_What the exercise asks_
Output each line of the records below as a numbered list, omitting blank lines and the pictures.

# START OF Task material

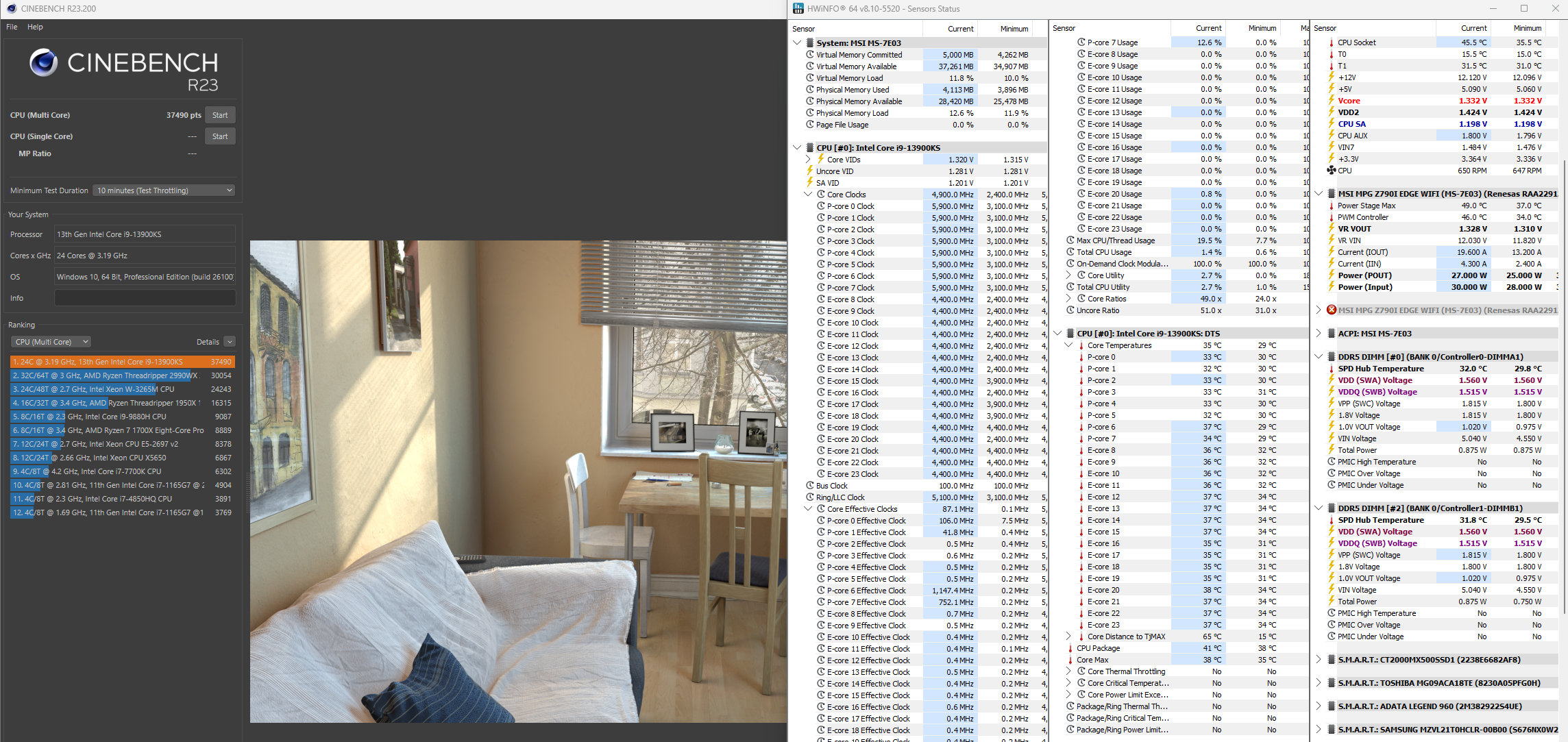The height and width of the screenshot is (742, 1568).
Task: Click the Vcore lightning bolt icon
Action: [x=1331, y=101]
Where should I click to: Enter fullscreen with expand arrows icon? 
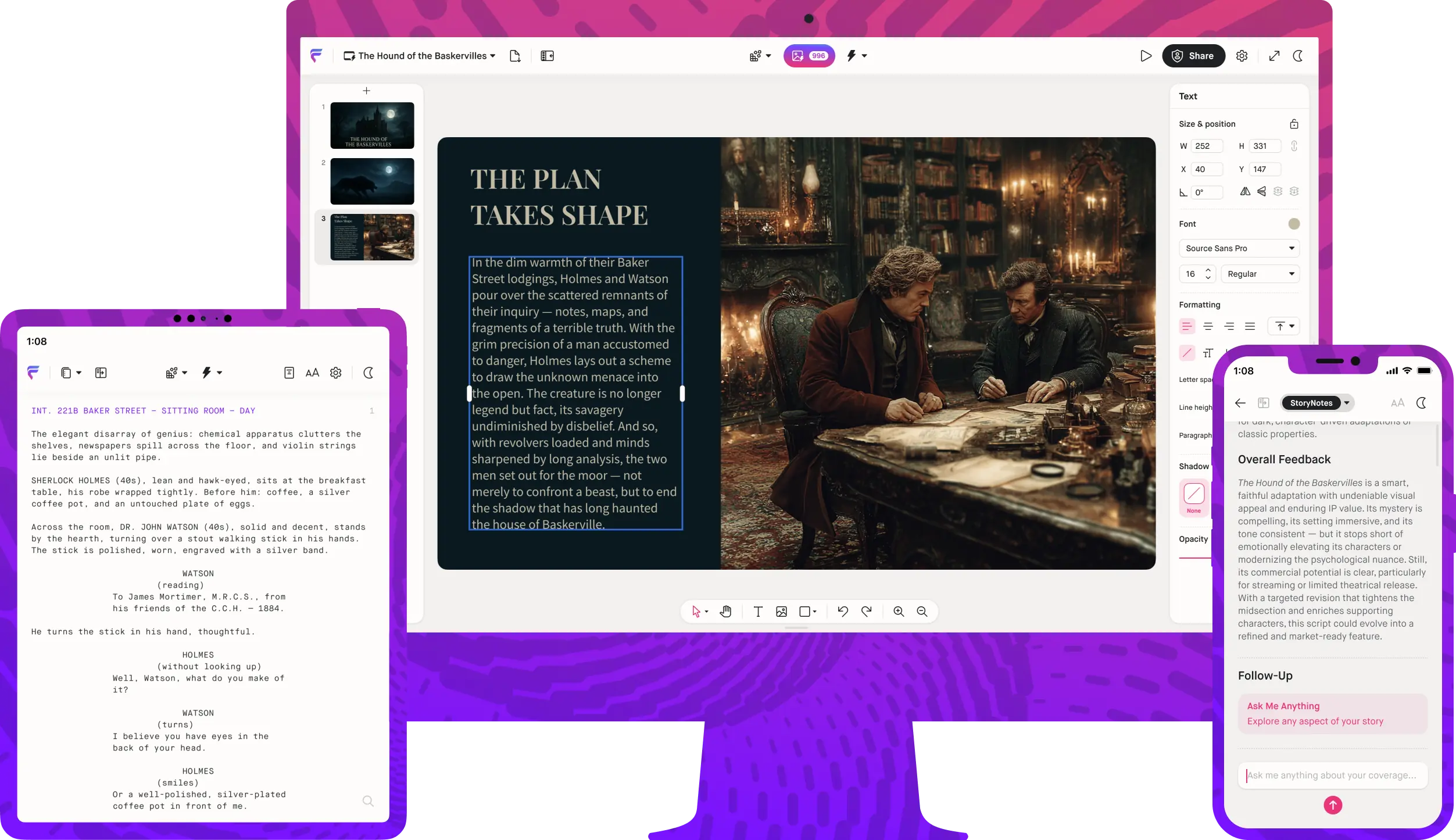coord(1274,56)
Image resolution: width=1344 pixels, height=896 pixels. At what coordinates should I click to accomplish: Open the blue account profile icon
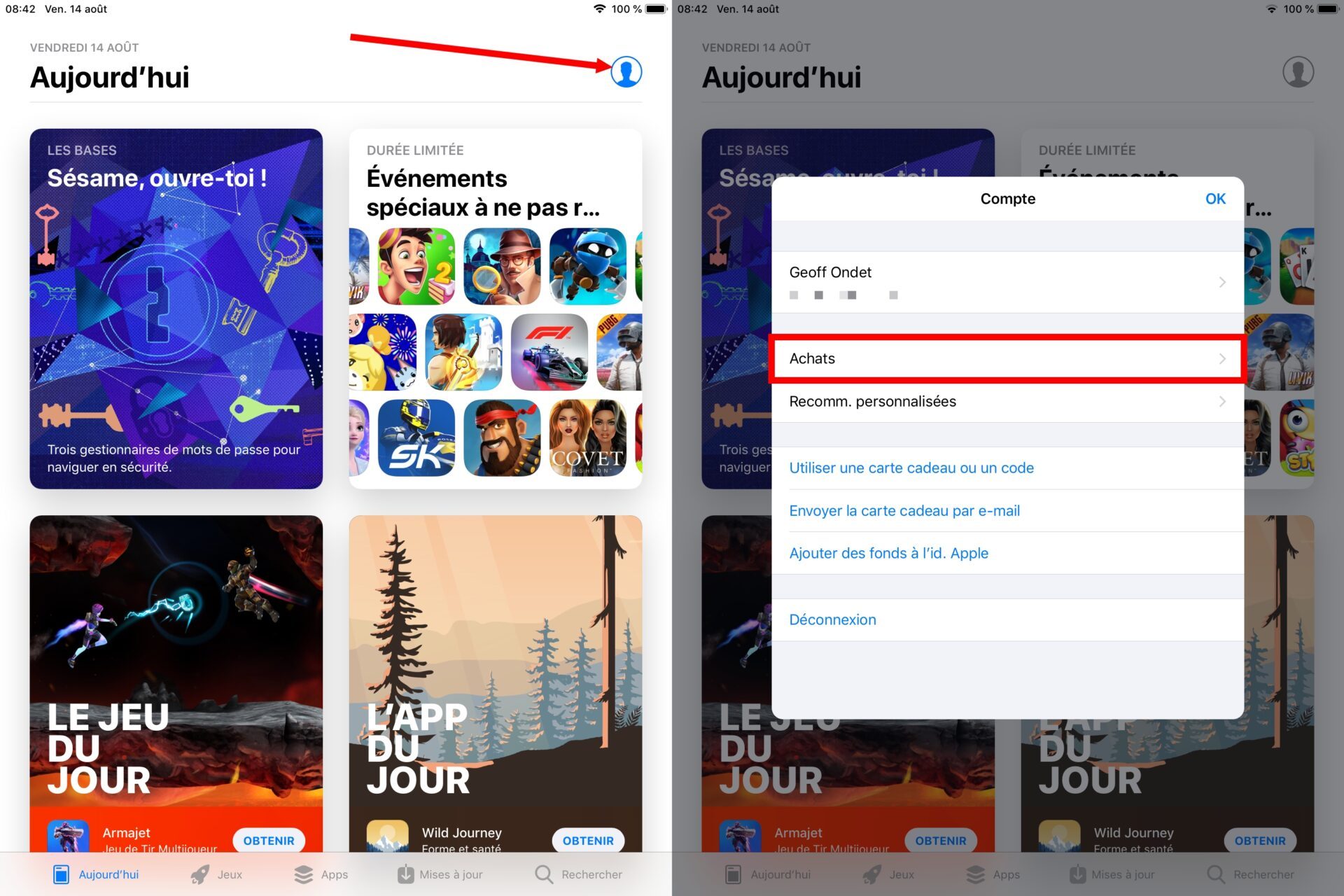[626, 71]
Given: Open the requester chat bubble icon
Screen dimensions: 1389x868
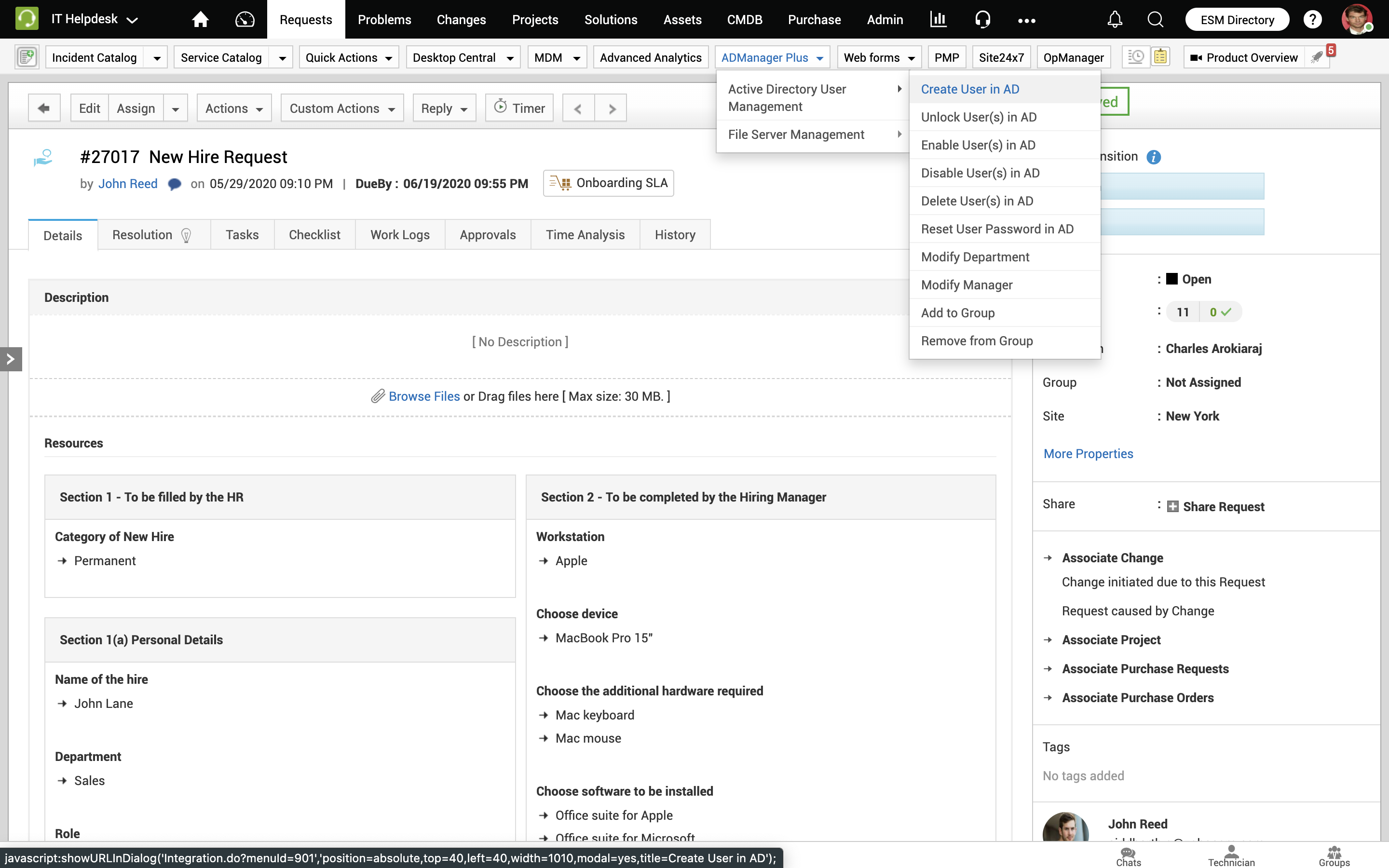Looking at the screenshot, I should coord(175,184).
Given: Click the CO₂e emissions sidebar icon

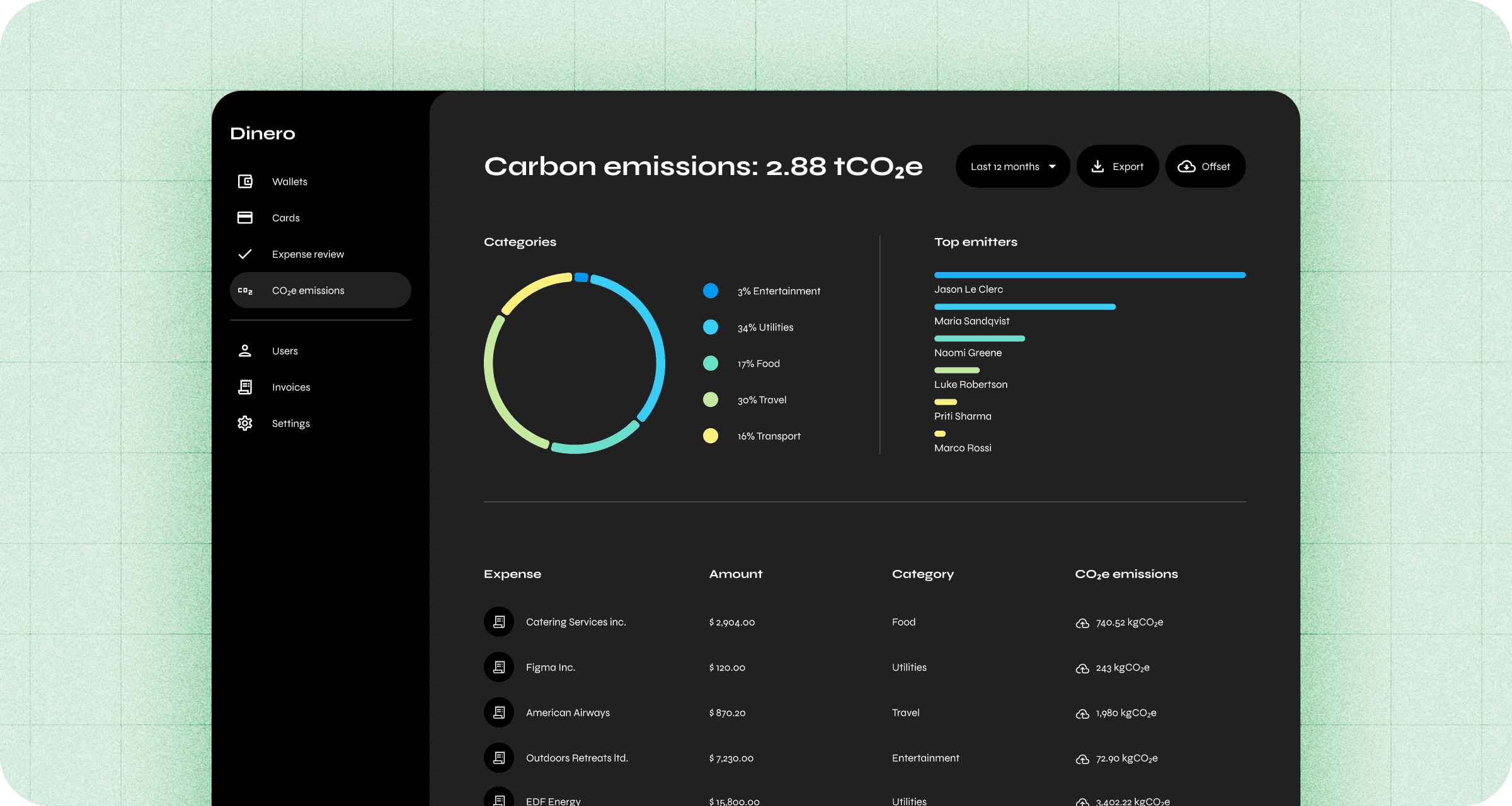Looking at the screenshot, I should click(x=246, y=291).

# END OF Task material

_Response below_
1. The height and width of the screenshot is (742, 1568).
2. Task: Click the Vcore lightning bolt icon
3. Action: [x=1331, y=101]
4. Where should I click to: Enter fullscreen with expand arrows icon? 
5. coord(1274,56)
6. Image resolution: width=1344 pixels, height=896 pixels. At what coordinates should I click to accomplish: Open the blue account profile icon
7. [626, 71]
8. Given: Open the requester chat bubble icon
9. Screen dimensions: 1389x868
10. Looking at the screenshot, I should coord(175,184).
11. Given: Click the CO₂e emissions sidebar icon
12. Looking at the screenshot, I should click(x=246, y=291).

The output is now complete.